_How to complete this task_:
Print, exactly as they appear, only the lines from the line that contains "Belediye Meclisi (454, 2427)" through the end of the listing.

--------------------------------

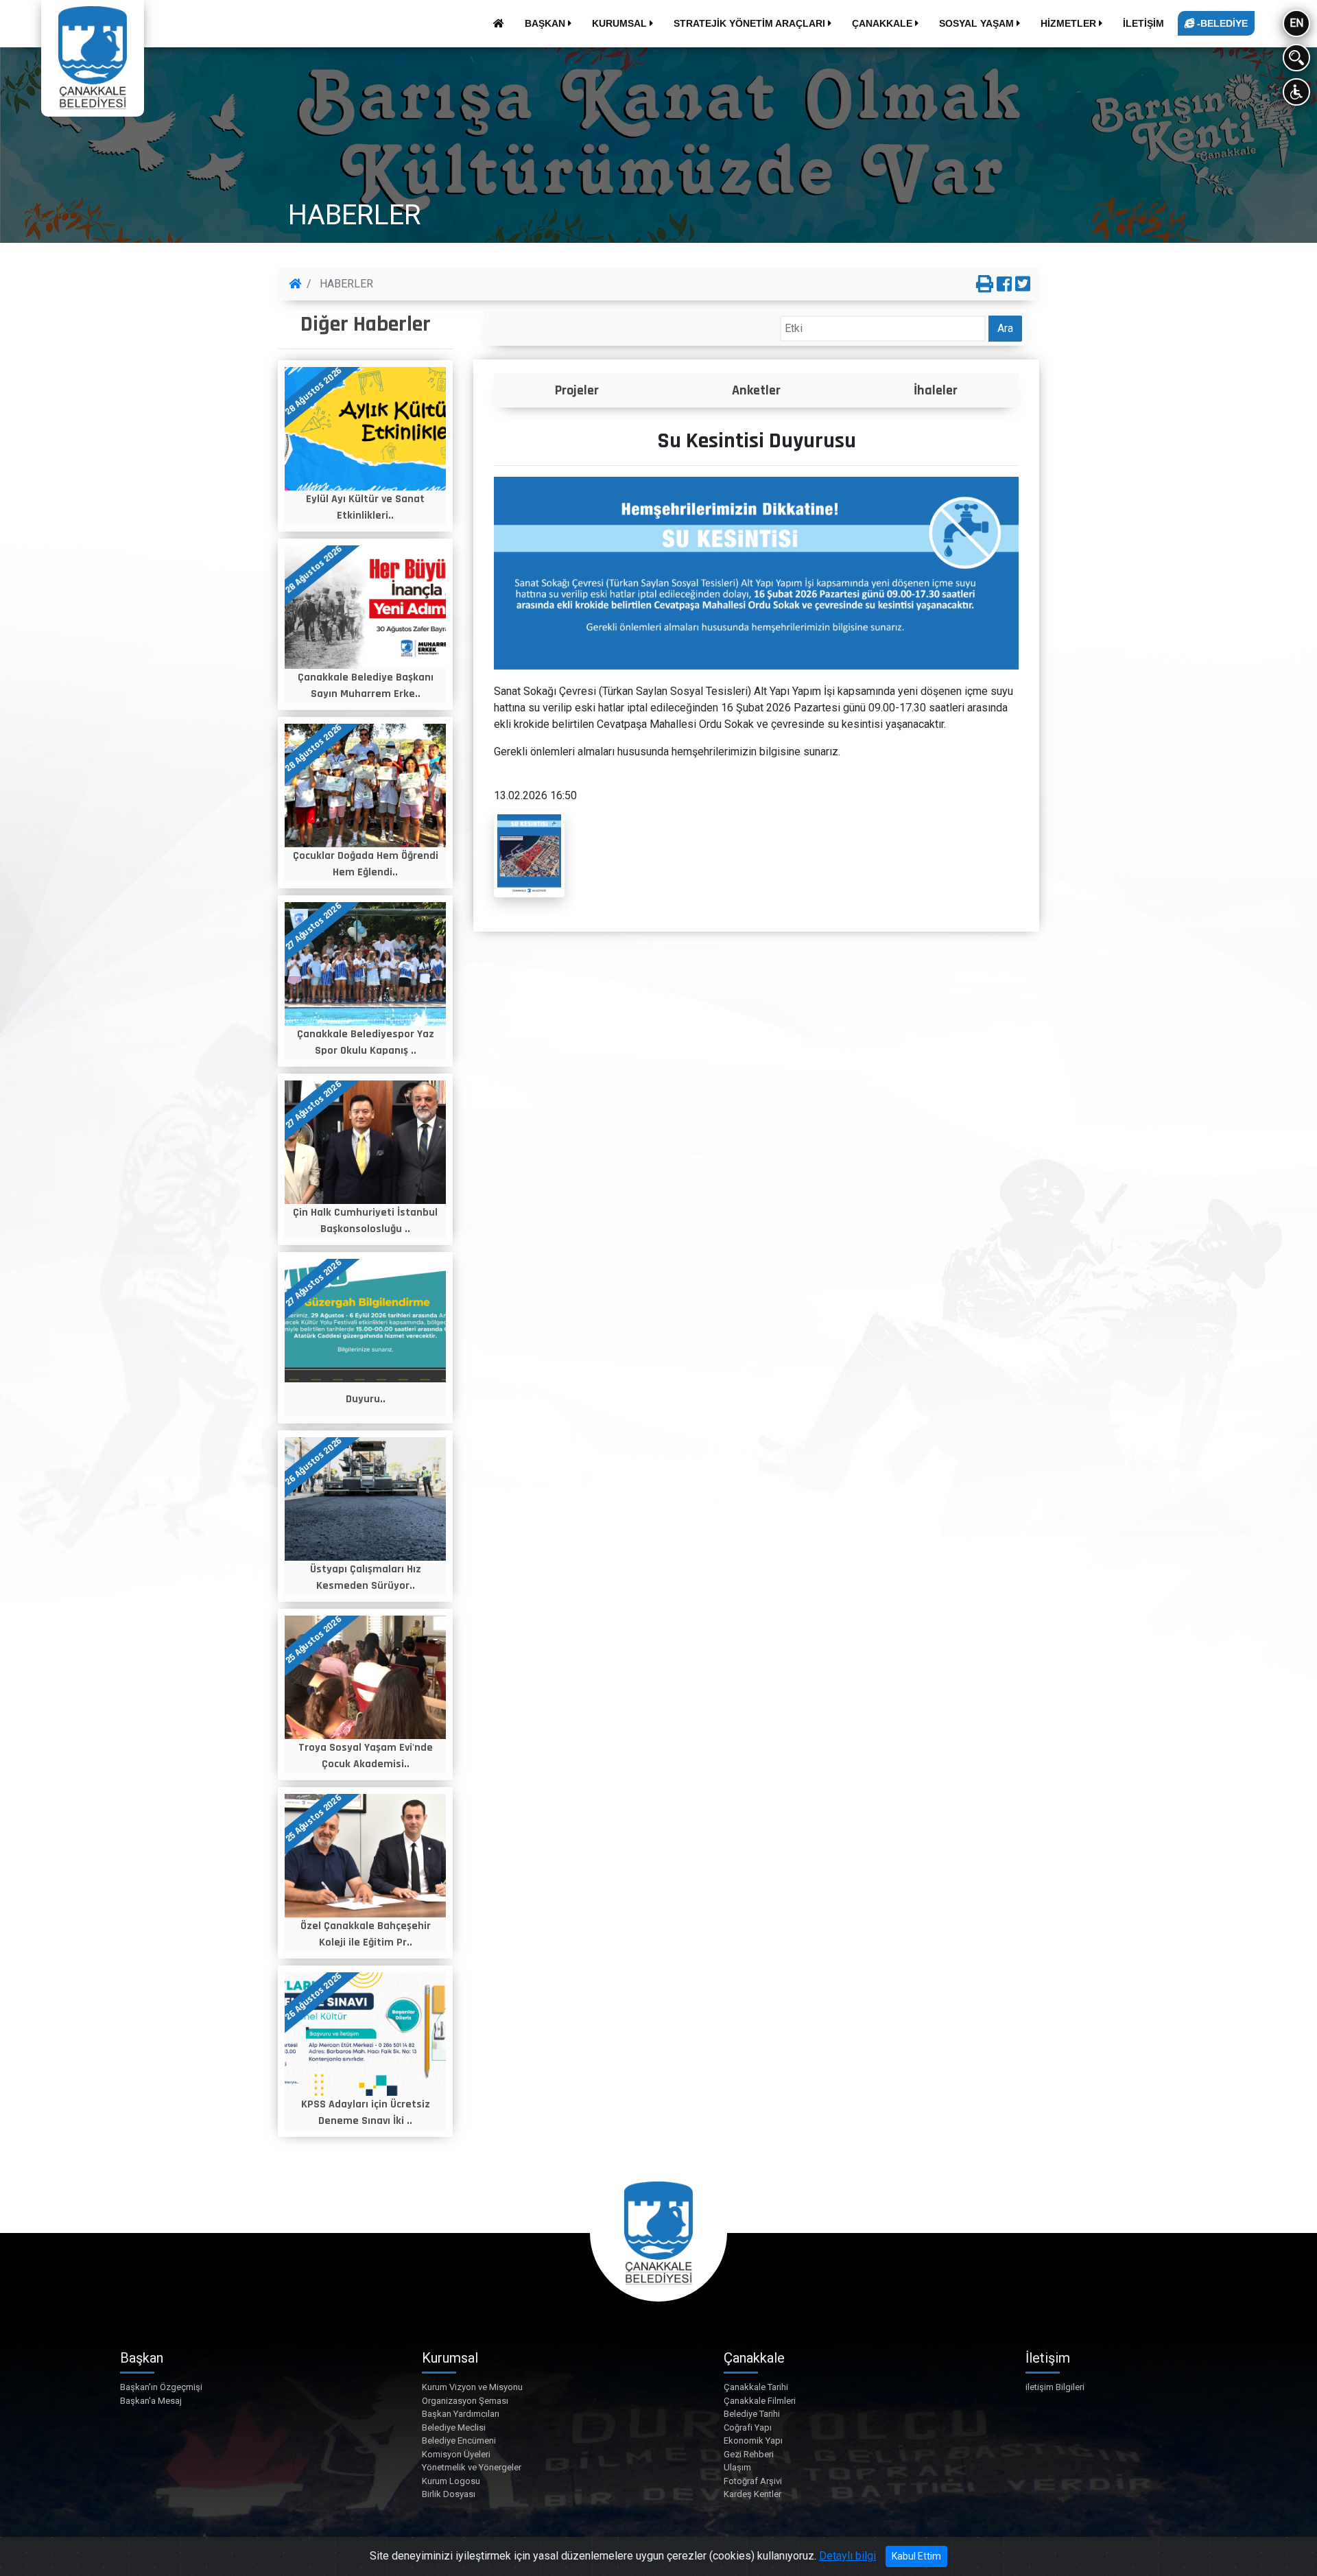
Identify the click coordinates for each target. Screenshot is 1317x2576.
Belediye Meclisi (454, 2427)
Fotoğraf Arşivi (753, 2481)
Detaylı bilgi (847, 2555)
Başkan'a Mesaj (151, 2401)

--------------------------------

_Written solution_:
Belediye Meclisi (454, 2427)
Fotoğraf Arşivi (753, 2481)
Detaylı bilgi (847, 2555)
Başkan'a Mesaj (151, 2401)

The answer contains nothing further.